Thank you Grant! His comment on my last post was exactly what I needed to hear! He reminded me of Tony Christov's 1-2-3 principle. Quite simply, it's the idea of first read-second read-third read. In a good illustration, you want three main elements, each with distinct levels of importance. My problem with my previous post is you couldn't tell what was most important. So with that in mind, here's the original.
And here it is again after I was reminded of the 1-2-3 rule.
See the difference? On the first attempt, you couldn't clearly see the rider's silhouette, thus destroying the readability. The main culprit was the combination of the dragon's body being far too dark and contrasting considering how far away it was and the ambient darkness. By reducing the amount of darks everywhere except the dragon's head, the samurai and the dragon's neck (the 1-2-3 elements), suddenly everything makes more sense.

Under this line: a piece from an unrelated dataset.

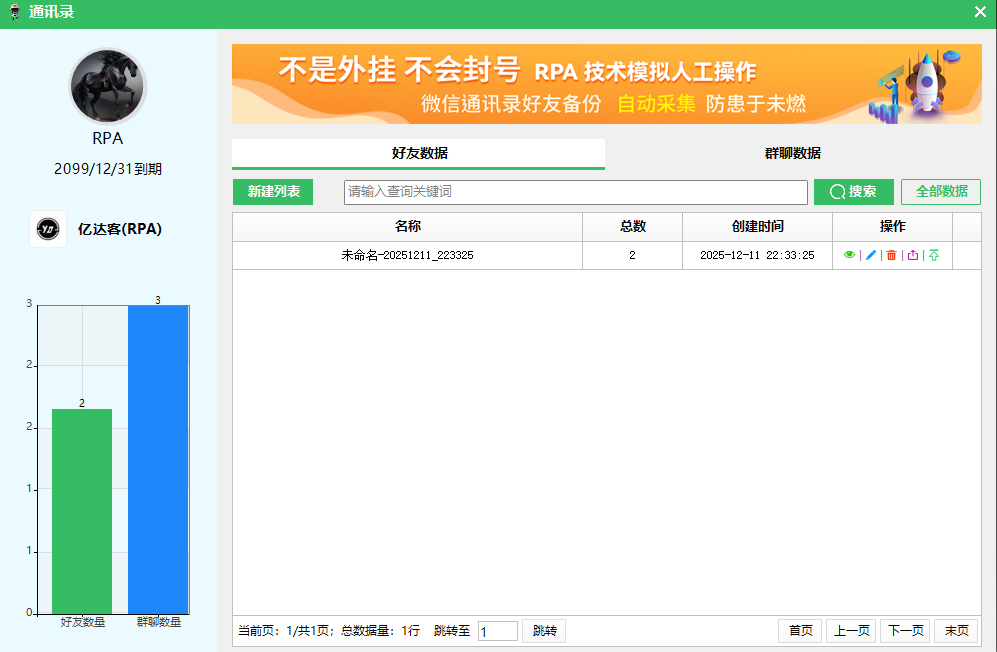
Task: Click the 亿达客(RPA) account logo icon
Action: point(48,229)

I hope this post clearly demonstrates the importance of design and composition. All the draftsmanship and detailing in the world can mean nothing if your painting is a big muddy mess.

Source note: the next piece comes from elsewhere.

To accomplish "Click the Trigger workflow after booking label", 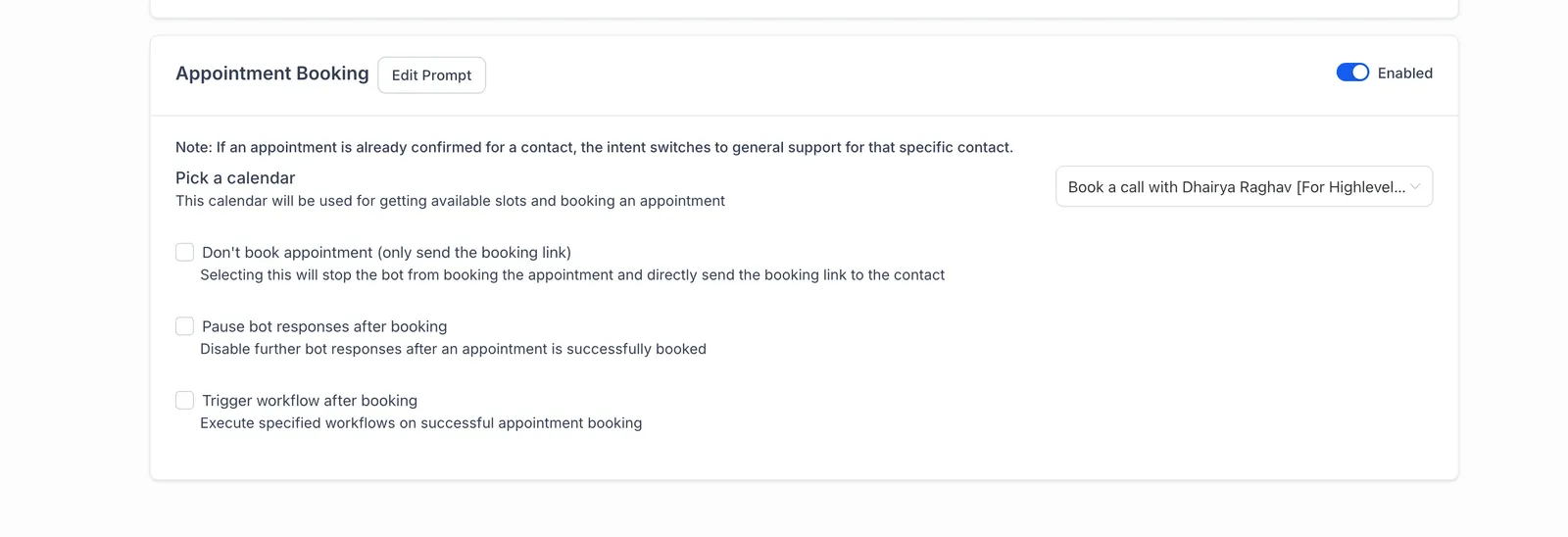I will (x=310, y=401).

The other thing it teaches me is that I've been doing too much in a vacuum. I will cut myself some slack since I've moved away from San Francisco (and my community of artists) and returning to New York (where I have yet to reestablish a community). Doing all my work on my own with practically no feedback until after I've finished results in frustration and needless work. From this point on, I'll be sure to start posting thumbnails, etc. more often.
The image of the artist as a lonely, tragic (and mentally questionable) recluse is romantic and all, but for our purposes, useless and self-defeating. Art is not just a profession, it's community.